Com o intuito de aumentar a presença de mulheres negras no poder, a campanha Eu Voto em Negra tem fortalecido candidaturas em toda a região Nordeste através do direcionamento e mobilização direta. A iniciativa é fruto do Projeto Mulheres Negras e Democracia, articulada pelas organizações Casa da Mulher do Nordeste (CMN); Centro das Mulheres do Cabo (CMC) e Movimento da Mulher Trabalhadora Rural do Nordeste (MMTR/NE), em parceria com a Rede de Mulheres Negras de Pernambuco e a Rede de Mulheres Negras do Nordeste. "Desde agosto começamos a trabalhar com pré-candidatas, oferecendo oficinas de vídeo, materiais e ações que pudessem somar com a preparação eleitoral até a captação de recursos através de financiamentos virtuais. Queremos garantir candidaturas fortes e reais", explica Piedade Marques, integrante da Rede de Mulheres Negras de Pernambuco e da campanha Eu Voto em Negra.

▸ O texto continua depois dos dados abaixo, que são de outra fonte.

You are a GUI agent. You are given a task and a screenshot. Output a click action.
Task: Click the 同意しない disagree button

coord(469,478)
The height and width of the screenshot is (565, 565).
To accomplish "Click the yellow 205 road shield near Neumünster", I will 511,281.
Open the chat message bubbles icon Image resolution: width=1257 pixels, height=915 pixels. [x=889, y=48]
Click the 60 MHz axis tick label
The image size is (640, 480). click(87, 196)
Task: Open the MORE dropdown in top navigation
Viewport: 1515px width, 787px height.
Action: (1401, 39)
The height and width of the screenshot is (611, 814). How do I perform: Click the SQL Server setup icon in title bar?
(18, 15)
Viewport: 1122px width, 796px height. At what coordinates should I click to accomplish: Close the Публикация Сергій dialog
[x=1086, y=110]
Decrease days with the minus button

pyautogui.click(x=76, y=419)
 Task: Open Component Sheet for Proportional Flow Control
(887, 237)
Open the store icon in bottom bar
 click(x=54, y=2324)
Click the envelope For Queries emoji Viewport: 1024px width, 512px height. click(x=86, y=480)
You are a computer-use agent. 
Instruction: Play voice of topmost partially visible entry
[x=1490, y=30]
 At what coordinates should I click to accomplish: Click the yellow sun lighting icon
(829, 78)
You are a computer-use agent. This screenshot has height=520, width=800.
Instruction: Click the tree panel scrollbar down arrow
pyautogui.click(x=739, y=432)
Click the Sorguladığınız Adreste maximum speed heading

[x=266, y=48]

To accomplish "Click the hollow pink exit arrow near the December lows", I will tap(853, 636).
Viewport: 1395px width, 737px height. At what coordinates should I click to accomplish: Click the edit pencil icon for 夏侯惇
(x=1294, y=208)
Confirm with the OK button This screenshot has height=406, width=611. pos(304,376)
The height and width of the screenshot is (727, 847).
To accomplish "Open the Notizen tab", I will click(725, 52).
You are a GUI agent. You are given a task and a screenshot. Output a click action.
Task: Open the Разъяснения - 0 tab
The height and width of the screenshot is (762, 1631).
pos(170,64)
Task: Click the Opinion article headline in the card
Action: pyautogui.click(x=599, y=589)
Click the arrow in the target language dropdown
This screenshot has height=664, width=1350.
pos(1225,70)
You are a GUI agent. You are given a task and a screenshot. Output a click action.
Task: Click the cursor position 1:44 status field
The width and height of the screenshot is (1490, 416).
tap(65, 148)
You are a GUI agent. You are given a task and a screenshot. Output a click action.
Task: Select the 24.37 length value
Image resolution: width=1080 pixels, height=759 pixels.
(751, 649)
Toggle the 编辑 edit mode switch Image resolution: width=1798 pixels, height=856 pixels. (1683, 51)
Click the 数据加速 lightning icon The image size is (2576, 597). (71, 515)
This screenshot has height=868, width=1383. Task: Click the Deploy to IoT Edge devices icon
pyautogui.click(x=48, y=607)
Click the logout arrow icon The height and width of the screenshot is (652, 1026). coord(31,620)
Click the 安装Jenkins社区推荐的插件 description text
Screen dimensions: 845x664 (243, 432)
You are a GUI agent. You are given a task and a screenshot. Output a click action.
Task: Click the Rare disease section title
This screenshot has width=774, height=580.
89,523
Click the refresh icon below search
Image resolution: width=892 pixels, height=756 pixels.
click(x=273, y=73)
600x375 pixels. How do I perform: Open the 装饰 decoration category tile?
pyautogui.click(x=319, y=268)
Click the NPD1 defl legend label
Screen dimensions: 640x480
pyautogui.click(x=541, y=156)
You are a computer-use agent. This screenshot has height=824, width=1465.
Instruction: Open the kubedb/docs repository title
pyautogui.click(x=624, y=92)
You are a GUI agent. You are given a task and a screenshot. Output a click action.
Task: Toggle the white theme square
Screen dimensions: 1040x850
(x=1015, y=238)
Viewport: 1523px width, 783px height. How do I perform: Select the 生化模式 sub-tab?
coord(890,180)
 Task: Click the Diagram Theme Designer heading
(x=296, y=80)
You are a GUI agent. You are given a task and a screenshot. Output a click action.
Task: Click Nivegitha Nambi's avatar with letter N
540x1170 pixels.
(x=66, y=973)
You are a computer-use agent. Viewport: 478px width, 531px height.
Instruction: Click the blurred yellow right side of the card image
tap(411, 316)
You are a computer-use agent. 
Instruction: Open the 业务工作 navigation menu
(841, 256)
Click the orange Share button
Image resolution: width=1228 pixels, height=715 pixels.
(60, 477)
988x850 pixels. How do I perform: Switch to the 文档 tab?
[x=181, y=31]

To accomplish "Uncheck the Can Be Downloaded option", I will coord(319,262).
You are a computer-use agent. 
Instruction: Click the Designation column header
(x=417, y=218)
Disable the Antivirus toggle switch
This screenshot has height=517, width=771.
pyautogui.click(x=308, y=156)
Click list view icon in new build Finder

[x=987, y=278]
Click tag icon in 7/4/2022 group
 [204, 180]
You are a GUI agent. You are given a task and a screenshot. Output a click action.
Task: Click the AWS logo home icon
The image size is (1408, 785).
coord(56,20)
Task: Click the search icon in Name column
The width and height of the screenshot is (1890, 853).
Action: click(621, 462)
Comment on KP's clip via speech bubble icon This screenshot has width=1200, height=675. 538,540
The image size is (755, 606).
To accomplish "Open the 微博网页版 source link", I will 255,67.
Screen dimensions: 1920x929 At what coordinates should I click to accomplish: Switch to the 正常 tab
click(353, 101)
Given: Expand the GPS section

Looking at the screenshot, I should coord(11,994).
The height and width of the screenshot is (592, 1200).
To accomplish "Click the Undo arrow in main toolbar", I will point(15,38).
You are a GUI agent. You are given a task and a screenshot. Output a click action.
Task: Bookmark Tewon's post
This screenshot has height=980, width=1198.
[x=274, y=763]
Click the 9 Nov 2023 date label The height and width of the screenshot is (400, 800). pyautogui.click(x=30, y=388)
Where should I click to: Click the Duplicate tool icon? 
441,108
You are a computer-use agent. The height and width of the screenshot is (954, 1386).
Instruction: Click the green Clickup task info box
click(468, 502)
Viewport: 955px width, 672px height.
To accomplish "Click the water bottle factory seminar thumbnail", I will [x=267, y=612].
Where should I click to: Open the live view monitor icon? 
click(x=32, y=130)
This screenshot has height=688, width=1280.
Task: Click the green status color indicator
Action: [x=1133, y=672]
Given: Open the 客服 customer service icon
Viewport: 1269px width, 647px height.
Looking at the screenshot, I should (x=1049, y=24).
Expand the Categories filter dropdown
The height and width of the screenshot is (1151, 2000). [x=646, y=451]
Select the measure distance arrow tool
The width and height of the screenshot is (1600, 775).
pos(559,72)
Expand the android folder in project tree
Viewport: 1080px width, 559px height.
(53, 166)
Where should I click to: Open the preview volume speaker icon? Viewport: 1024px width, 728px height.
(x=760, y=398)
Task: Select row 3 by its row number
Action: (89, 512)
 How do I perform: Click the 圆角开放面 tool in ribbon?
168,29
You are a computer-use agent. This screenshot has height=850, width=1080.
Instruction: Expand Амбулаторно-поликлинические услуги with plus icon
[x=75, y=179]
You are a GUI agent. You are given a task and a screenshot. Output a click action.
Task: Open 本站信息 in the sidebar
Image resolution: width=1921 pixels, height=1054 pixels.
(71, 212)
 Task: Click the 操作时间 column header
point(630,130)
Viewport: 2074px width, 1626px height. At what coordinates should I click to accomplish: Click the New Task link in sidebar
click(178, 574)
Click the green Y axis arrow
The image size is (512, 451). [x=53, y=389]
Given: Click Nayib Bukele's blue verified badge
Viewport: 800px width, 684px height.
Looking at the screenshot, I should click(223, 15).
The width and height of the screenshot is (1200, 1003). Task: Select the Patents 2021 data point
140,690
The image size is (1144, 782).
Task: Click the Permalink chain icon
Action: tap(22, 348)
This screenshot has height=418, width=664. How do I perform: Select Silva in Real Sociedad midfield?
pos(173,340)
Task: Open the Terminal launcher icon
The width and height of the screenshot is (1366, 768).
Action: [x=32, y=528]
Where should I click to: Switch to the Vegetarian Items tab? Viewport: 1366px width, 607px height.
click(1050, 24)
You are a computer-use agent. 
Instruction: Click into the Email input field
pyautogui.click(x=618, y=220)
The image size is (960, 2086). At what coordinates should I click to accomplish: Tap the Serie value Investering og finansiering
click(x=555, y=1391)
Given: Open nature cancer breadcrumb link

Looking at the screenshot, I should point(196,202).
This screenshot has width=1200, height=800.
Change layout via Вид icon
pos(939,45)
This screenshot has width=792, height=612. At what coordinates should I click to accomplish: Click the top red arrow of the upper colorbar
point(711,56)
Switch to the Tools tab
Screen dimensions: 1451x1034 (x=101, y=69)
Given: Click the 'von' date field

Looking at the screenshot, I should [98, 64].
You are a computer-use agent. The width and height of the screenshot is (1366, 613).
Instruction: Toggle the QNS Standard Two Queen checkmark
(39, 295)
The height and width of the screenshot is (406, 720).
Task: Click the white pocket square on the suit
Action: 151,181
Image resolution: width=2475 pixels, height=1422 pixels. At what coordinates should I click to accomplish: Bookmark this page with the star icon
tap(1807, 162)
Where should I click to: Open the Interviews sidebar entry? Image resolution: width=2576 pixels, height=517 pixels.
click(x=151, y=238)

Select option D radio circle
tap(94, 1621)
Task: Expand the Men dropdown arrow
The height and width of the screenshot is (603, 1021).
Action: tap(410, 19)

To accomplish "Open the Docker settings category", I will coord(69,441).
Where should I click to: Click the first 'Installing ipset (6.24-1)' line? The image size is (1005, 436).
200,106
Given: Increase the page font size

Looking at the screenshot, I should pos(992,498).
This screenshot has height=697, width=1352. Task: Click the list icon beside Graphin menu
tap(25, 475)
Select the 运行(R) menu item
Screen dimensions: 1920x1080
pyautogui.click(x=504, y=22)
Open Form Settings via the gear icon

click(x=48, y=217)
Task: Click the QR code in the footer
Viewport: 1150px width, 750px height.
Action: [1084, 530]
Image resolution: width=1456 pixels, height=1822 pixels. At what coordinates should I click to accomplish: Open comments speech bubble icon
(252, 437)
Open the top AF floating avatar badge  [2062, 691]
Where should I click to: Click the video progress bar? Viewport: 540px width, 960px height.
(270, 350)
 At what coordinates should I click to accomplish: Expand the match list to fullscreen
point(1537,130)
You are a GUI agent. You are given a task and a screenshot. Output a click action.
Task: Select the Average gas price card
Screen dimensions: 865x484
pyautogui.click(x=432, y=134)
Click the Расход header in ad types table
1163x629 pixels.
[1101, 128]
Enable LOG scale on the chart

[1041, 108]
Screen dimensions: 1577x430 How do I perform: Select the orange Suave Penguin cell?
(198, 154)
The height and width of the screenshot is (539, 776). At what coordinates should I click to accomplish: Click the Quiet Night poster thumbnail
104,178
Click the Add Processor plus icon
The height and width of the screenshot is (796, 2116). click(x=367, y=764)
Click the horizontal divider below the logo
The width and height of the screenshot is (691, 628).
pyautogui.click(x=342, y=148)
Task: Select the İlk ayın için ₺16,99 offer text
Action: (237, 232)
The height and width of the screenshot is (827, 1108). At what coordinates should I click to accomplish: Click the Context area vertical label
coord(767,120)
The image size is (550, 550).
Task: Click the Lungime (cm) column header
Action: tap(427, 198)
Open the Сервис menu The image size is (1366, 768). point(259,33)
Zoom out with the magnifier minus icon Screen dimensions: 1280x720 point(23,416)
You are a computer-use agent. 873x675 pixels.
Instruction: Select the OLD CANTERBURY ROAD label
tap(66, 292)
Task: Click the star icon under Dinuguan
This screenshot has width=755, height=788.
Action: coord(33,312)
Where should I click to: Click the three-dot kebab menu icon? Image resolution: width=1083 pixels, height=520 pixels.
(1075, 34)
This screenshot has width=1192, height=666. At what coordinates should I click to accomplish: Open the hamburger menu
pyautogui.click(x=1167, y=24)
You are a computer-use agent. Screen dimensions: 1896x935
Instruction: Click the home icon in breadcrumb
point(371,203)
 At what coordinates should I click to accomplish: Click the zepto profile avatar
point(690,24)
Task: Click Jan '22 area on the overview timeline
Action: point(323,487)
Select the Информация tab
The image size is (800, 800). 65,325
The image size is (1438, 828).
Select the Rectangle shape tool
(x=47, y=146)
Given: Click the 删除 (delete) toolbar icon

"A construção da política brasileira o que nós temos é uma composição que não reflete a maioria da população. Nós acreditamos na importância da construção desse espaço de representação porque é onde são definidas as políticas públicas, se não estivemos lá nossas necessidades não são consideradas. Estar nesse espaço é extremamente importante para garantir a vida, o bem estar, a vida, a saúde", completa. A atuação do Eu Voto em Negra tem posicionamento político definido e evidencia as candidaturas que está apoiando. "Nós atuamos na esquerda, mas sabemos que nos dois lados há uma dificuldade de participação das mulheres. Entre nós, definimos alguns critérios para fortalecer a relação com as apoiadas, queremos fortalecer campanhas que lutam pelos Direitos Humanos, são feministas e antirracistas", destaca Piedade, frisando o comprometimento das apoiadas com a idealização de políticas públicas centradas nas necessidades das mulheres. A líder deixa claro que a campanha incentiva todas candidaturas de mulheres negras e que não há disputando entre elas. "Para nós, não tem sentido falar da importância de votar em mulheres negras sem apontar nominalmente algumas candidatas. Nossa disputa não é interna, é lá fora, com todos os outros", conta.
Piedade lamenta, entretanto, que não há candidatas negras na corrida para os cargos majoritários. "Nesta eleição, o grande número de candidatas é para vereança e não dá pra achar que é por conta de algo menos perverso que o racismo estrutural, por mais avanço que tenhamos tido, o nosso crescimento ainda ficou na perspectiva dos proporcionais. Mesmo assim, considerando que os cargos do legislativo tenham a principal função fazer interlocução com a comunidade, nós achamos importante ocupar todos espaços de poder e as vereadoras têm um importante papel de fiscalizar a aplicação de recursos municipais", pontua.